SEC Clarifies Three Confusing Situations For The Custody RuleAnchin AlertMay 25, 2017
The SEC’s Custody Rule continues to be a headache for registered investment advisers.
The conditions are so unclear, it’s easy to inadvertently trigger custody rule violations. To help advisers adjust, the SEC recently issued clarification for three confusing situations under the rule.
1 - Distributing Funds/Securities To A Third Party
On February 21st, 2017, the SEC responded to an inquiry from the Investment Adviser Association. The Association wanted the SEC’s opinion on what happens when a client grants their adviser the power to distribute assets from a custodian to a third party.
The Investment Adviser Association thought this would not be deemed as custody under the rule because the adviser only acts according to the strict instructions of the client.
However, the SEC disagreed. They believe that any time an adviser has the ability to dispose of client funds or securities, for any reason besides authorized trading, they have access to client funds and thus fall under the definition of custody.
When The SEC Will Not Recommend Enforcement
Despite the SEC’s strict definition, they laid out conditions for situations where they would not recommend enforcement, even if the adviser technically has custody but is not otherwise complying with the rule (e.g. timely issuance of GAAP basis financial statements or subjecting themselves to advance surprise examinations). According to the SEC, they will not recommend enforcement if:
1. The client provides an instruction to the qualified custodian, in writing, that includes the client’s signature, the third party’s name, and either the third party’s address or the third party’s account number at a custodian to which the transfer should be directed.
2. The client authorizes the investment adviser, in writing, either on the qualified custodian’s form or separately, to direct transfers to the third party either on a specified schedule or from time to time.
3. The client’s qualified custodian performs appropriate verification of the instruction, such as a signature review or other method to verify the client’s authorization, and provides a transfer of funds notice to the client promptly after each transfer.
4. The client has the ability to terminate or change the instruction to the client’s qualified custodian.
5. The investment adviser has no authority or ability to designate or change the identity of the third party, the address, or any other information about the third party contained in the client’s instruction.
6. The investment adviser maintains records showing that the third party is not a related party of the investment adviser or located at the same address as the investment adviser.
7. The client’s qualified custodian sends the client, in writing, an initial notice confirming the instruction and an annual notice reconfirming the instruction.
2 - Trouble With Custodial Agreements
An SEC guidance update identified another trouble area: when the client signs a custodial agreement that gives the adviser more authority than they realize, like the ability to receive client assets or make decisions on behalf of the client.

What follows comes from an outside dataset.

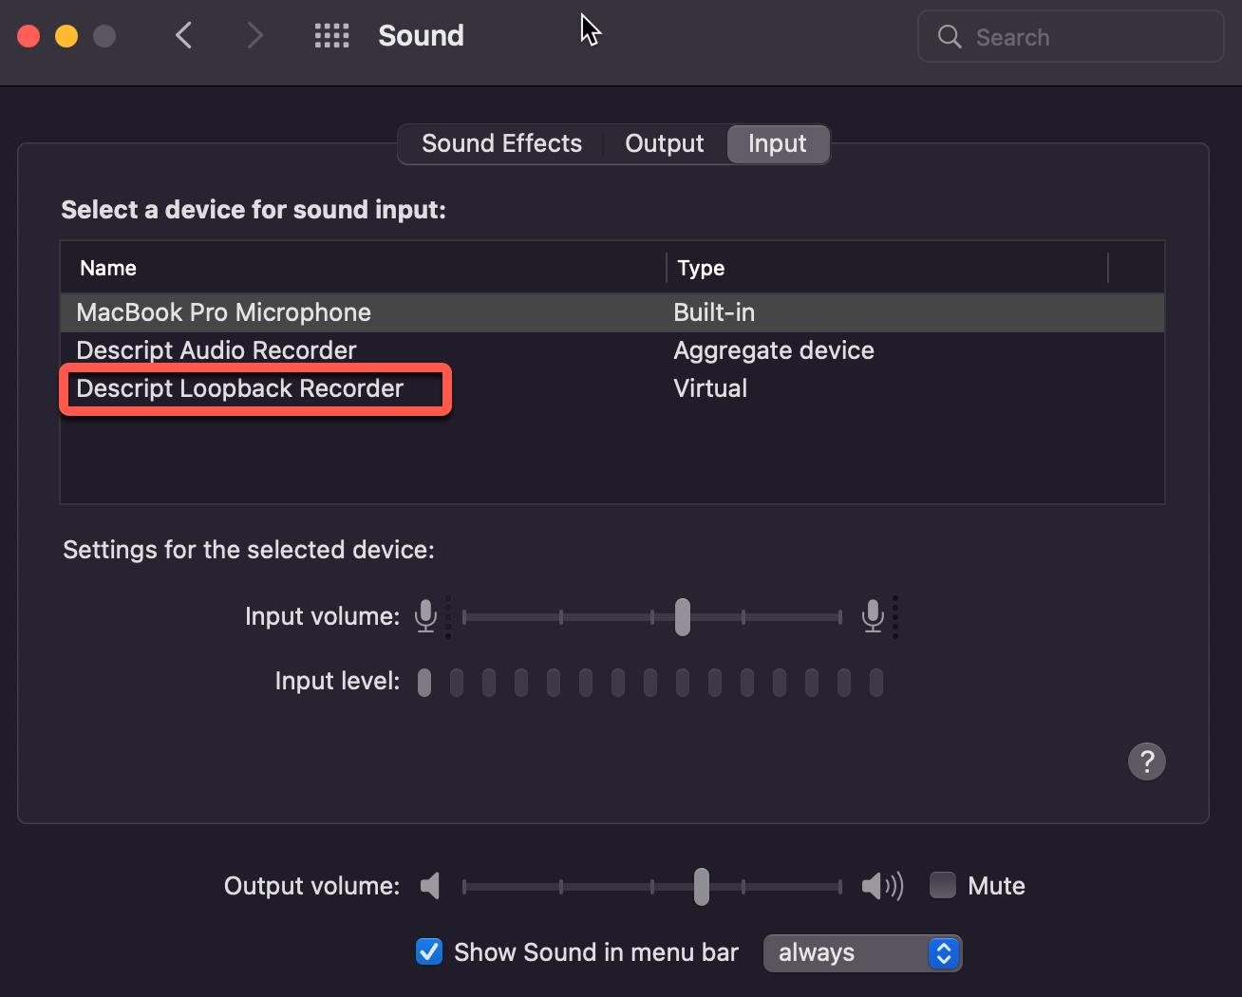This screenshot has height=997, width=1242.
Task: Switch to the Sound Effects tab
Action: coord(501,143)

These conditions give the adviser unintended custody which they might not realize it if they don’t carefully read and understand the custodial agreement.
The SEC suggests that advisers avoid this situation, by drafting a letter to the custodian requesting the adviser’s authority be limited to “delivery versus payment,” despite terms of the custodial agreement.
3 - Transfers Between Client Accounts
In a recent staff response, the SEC cleared up one more confusing situation: when an adviser has authority to transfer assets between a client’s accounts at a custodian or between two different qualified custodians. The SEC says this does not establish custody so long as the client gave the adviser written permission to transfer securities and funds between their accounts.
To stay compliant, advisers must be cognizant of when the Custody Rule applies. We will keep you updated with the latest SEC notices as they clarify applications of this complicated rule.